I met up with Sacra two weeks later for his "spot refresh" appointment with his hair stylist Curtis Michael at the Ballantine Salon in Phoenix. It was a labor intensive 90-minute appointment. Sacra was there with his longtime girlfriend Wendy. She was carrying a leopard bag and was getting her routine blonde roots touched up.
Hair dresser Curtis Michael and Stephen Sacra.

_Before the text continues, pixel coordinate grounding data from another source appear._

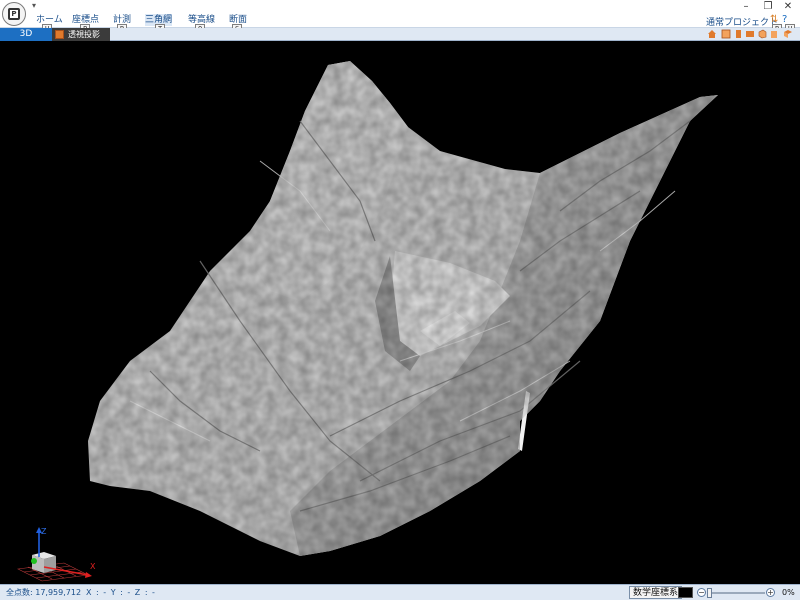 This screenshot has width=800, height=600. I want to click on minimize-button: –, so click(746, 7).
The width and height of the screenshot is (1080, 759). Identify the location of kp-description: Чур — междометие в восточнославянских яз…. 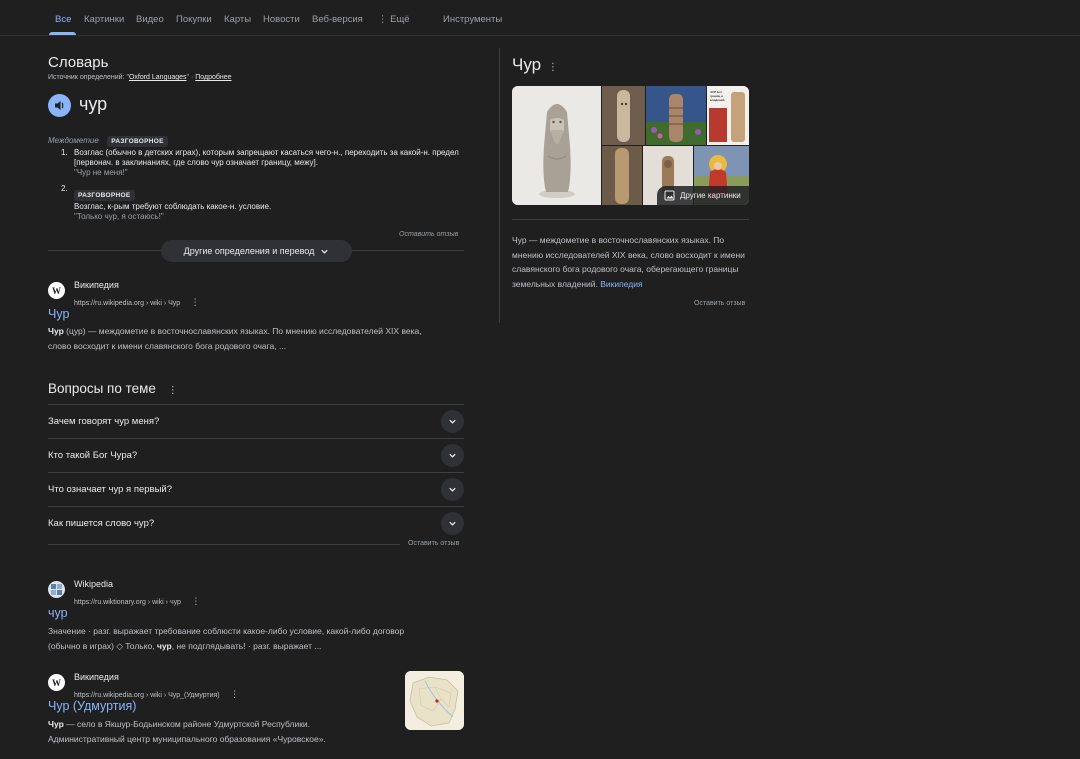
(628, 262).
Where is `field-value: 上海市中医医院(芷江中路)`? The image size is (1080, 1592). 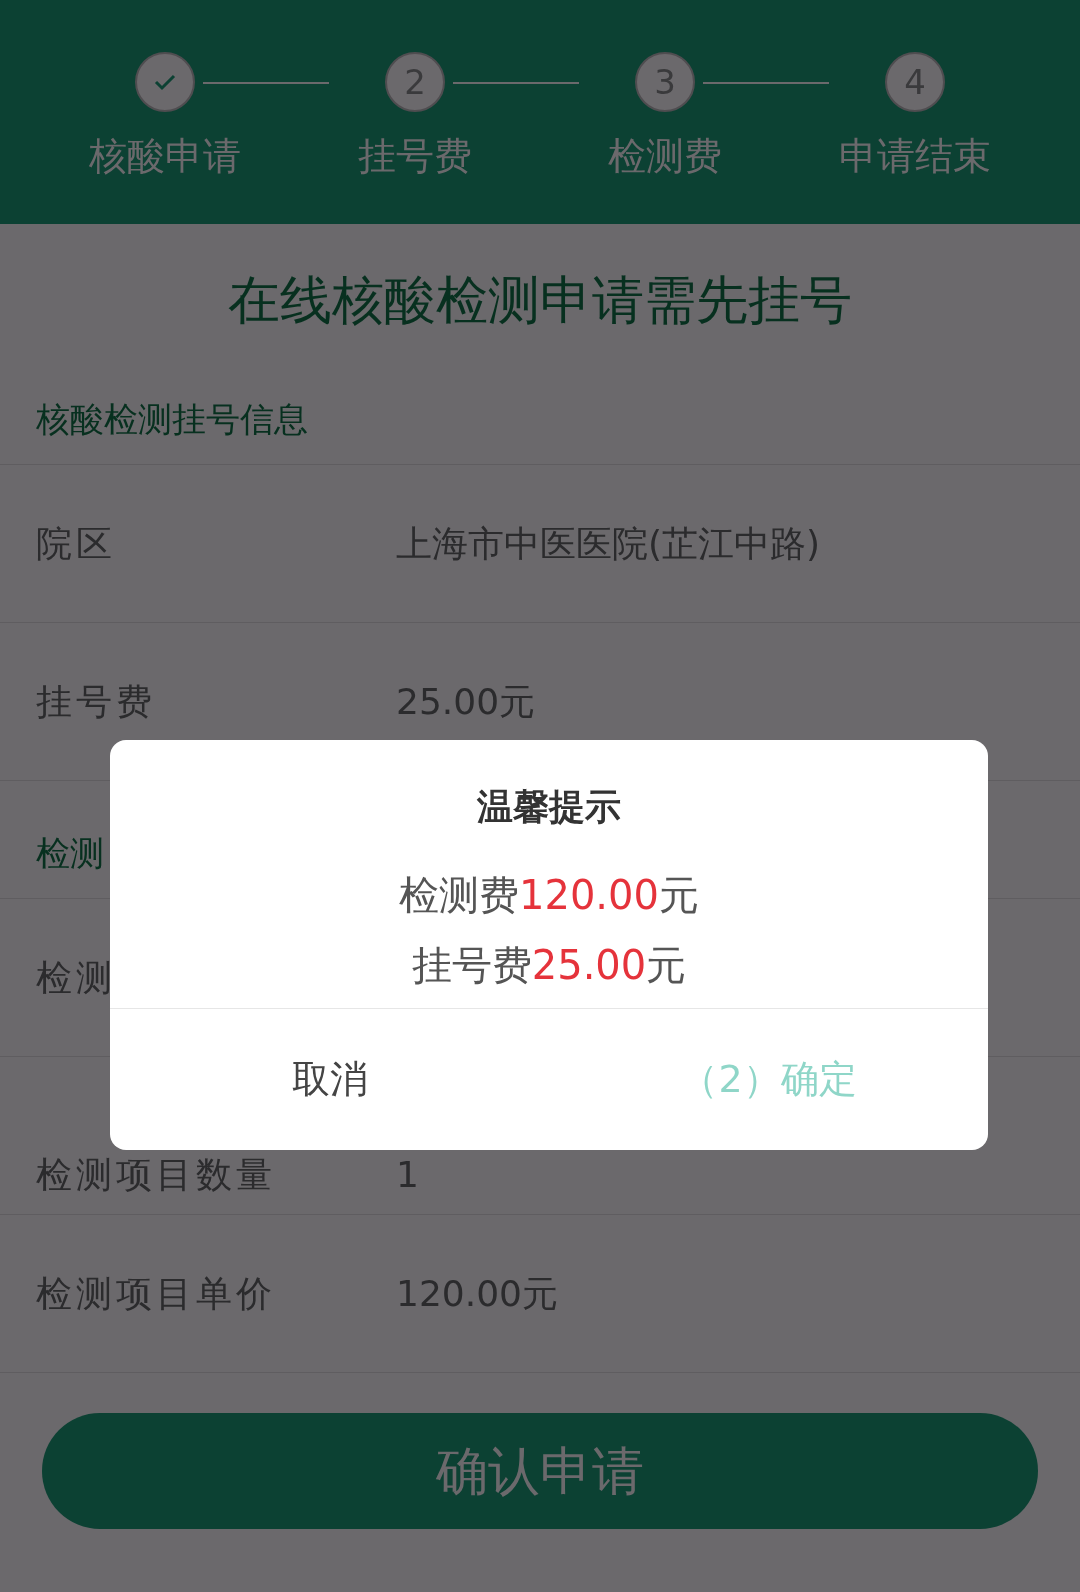 field-value: 上海市中医医院(芷江中路) is located at coordinates (608, 544).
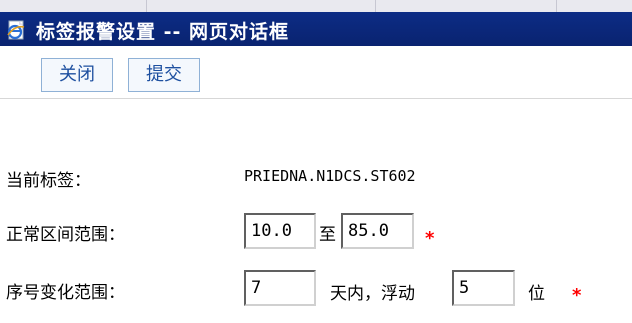  Describe the element at coordinates (77, 75) in the screenshot. I see `close-button: 关闭` at that location.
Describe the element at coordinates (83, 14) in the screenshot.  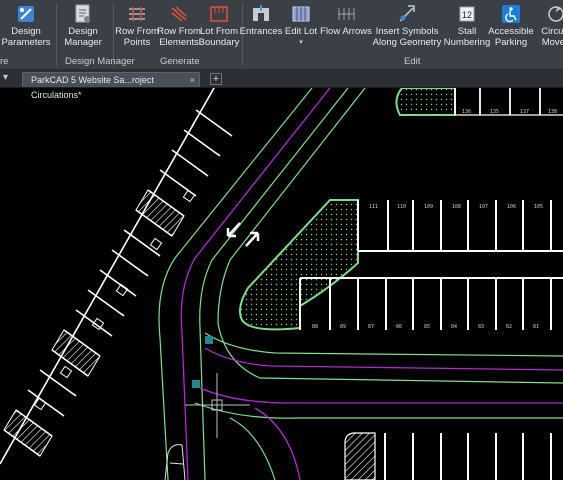
I see `design-manager-icon` at that location.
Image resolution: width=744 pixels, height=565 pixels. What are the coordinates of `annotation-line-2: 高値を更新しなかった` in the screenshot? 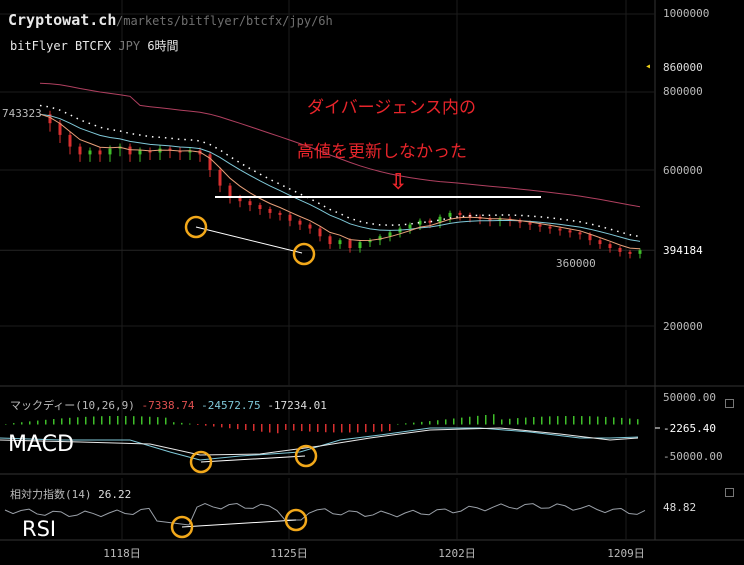 It's located at (382, 152).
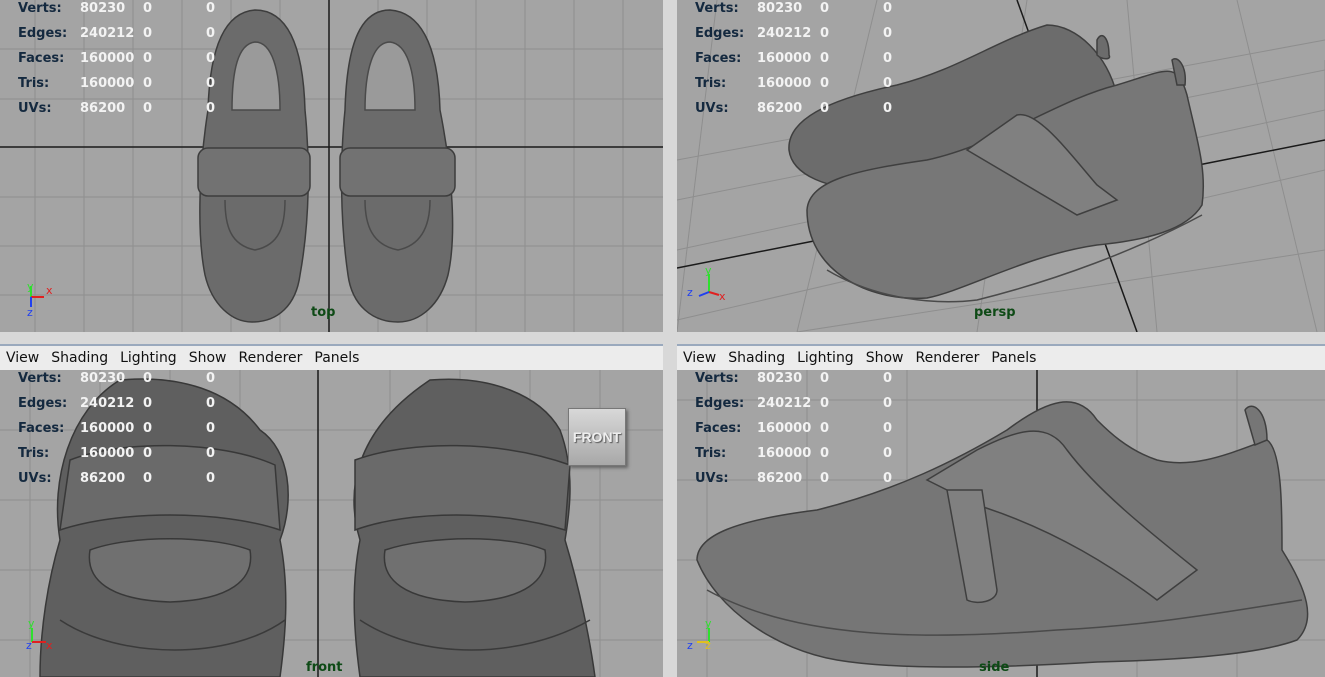  Describe the element at coordinates (995, 312) in the screenshot. I see `camera-label-persp: persp` at that location.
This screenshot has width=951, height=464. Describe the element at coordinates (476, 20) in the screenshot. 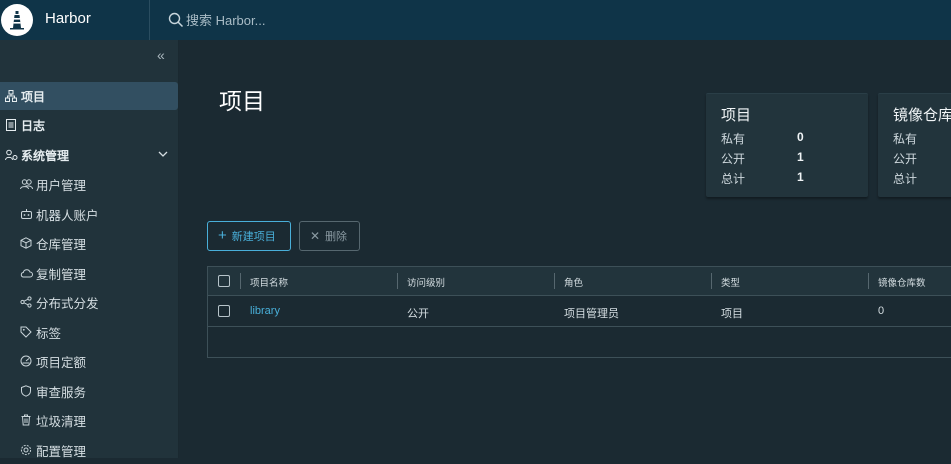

Sacra has been into this head painting gig for at least five years and believes he did it before Dennis Rodman (who moved onto plain platinum blonde). "I'm a metrosexual male and I love fashion and doing my own thing. But I always did stuff to my hair. One time Curtis and I did a Louis Vuitton print and then a little zebra ... and now leopard. It is my creative outlet."

Sacra is over 6' 2" tall and obviously gets a lot of attention. And trust me, he can carry it off. And here I was getting so sick of "animal printed" anything. Along comes Sacra and gives it a new spin ... and in Phoenix yet!!!!!!
Stephen Sacra at first hair process. Spot painting begins.
An hour into early "spot" process.
Fine tuning head spots. Final Leopard head.
Sacra's matching leopard cowboy boots. Wendy's matching bag.
Stephen Sacra with girlfriend Wendy after a day at the hair dresser.